### DIRECTIVE
Quote the consulting agreement below word for word, starting with "2. Retention and" and going on through "commercial industry standards.".

EX-10 2 rrd415426_40801.htm CONSULTING AGREEMENT DATED SEPTEMBER 5, 2014, BY AND BETWEEN STEPAN COMPANY AND JOHN V. VENEGONI CONSULTING AGREEMENT

CONSULTING AGREEMENT

This Consulting Agreement (this "Agreement") is entered into as of September 5, 2014 between Stepan Company, a Delaware corporation ("Stepan"), and Mr. John V. Venegoni ("Consultant"). The parties agree as follows:

1. Recitals. Consultant has substantial experience and knowledge relating to Stepan's business, and specifically, its surfactant division. Due to this, Stepan desires to engage Consultant on a consulting basis to provide advice in this area. Consultant is agreeable to providing those services, and it is the purpose of this Agreement to set forth the terms upon which those services will be rendered.

2. Retention and Description of Services. Stepan retains Consultant to furnish Stepan with Consultant's unique expertise, advice, consulting and personal services in connection with special projects relating to the Consultant's area of expertise consistent with the terms of this Agreement ("Consulting Services"). Consultant will provide Consulting Services to Stepan on an as-needed basis during the Term (as defined below) in the range of 10-20 hours per week. Subject to the foregoing, the actual Consulting Services and hours required to be provided by Consultant will be as designated by: (a) the Chief Executive Officer of Stepan or (b) any other person designated by the Chief Executive Officer. Consultant shall perform all Consulting Services on behalf of Stepan in a timely, diligent and professional manner in accordance with the highest commercial industry standards.

3. Term of Agreement. Consultant shall provide the Consulting Services during the period commencing on the end of the business day September 5, 2014 and ending on December 31, 2015 (the "Term"). The Term may be extended from time to time by mutual written agreement of the parties.

### DATASET EXTRACT
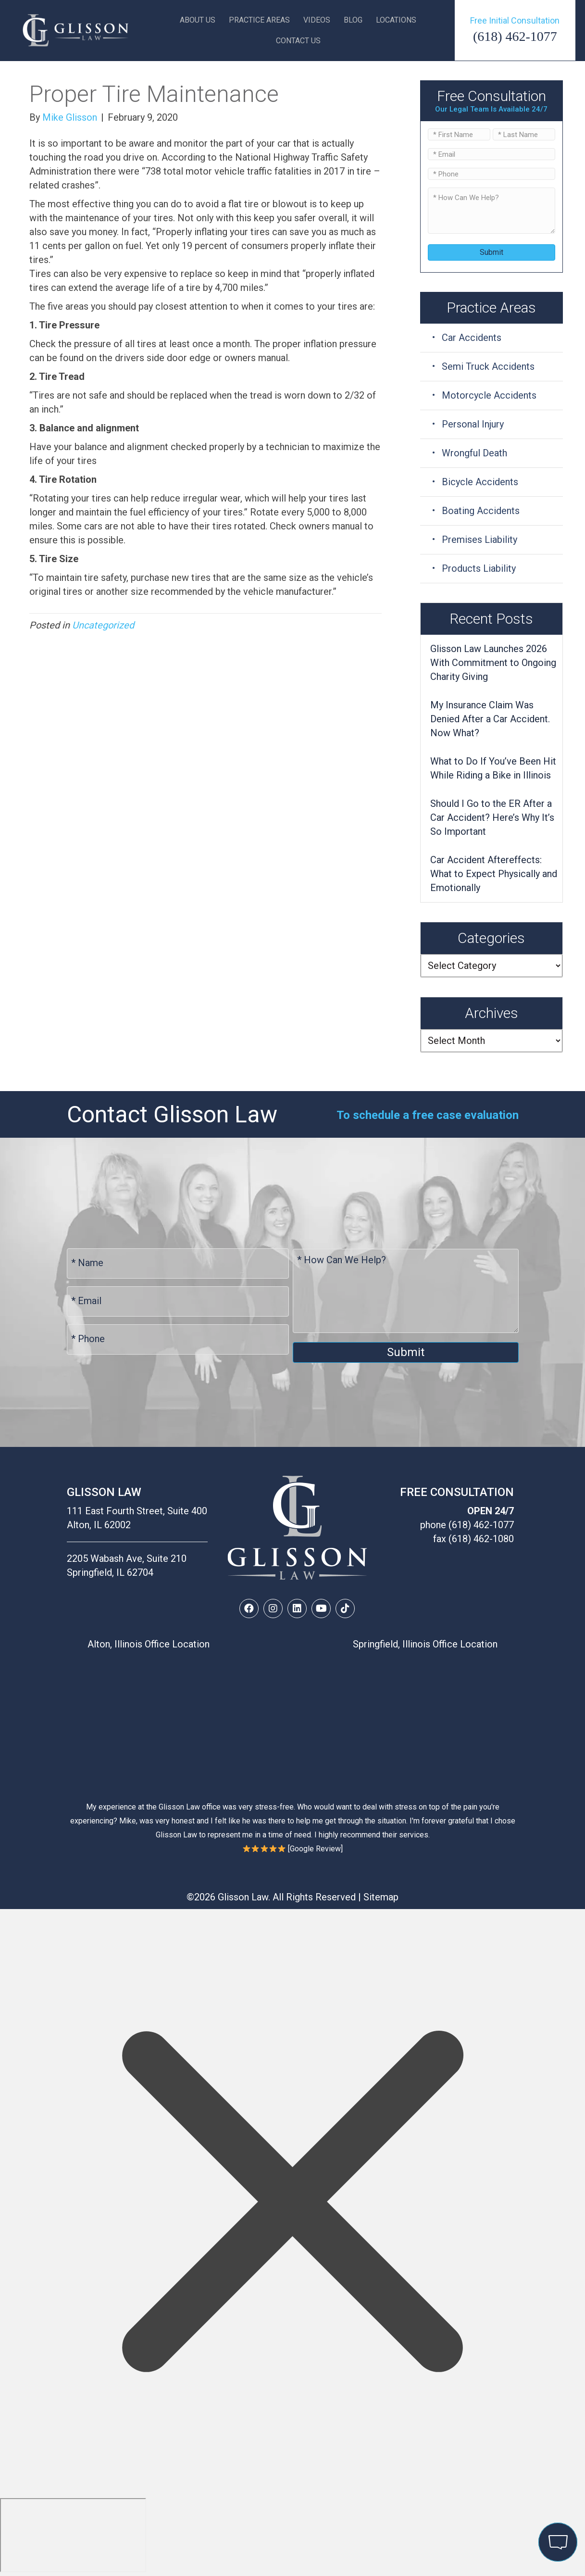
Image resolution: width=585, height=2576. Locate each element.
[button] (249, 1608)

### EXERCISE RESULT
2. Retention and Description of Services. Stepan retains Consultant to furnish Stepan with Consultant's unique expertise, advice, consulting and personal services in connection with special projects relating to the Consultant's area of expertise consistent with the terms of this Agreement ("Consulting Services"). Consultant will provide Consulting Services to Stepan on an as-needed basis during the Term (as defined below) in the range of 10-20 hours per week. Subject to the foregoing, the actual Consulting Services and hours required to be provided by Consultant will be as designated by: (a) the Chief Executive Officer of Stepan or (b) any other person designated by the Chief Executive Officer. Consultant shall perform all Consulting Services on behalf of Stepan in a timely, diligent and professional manner in accordance with the highest commercial industry standards.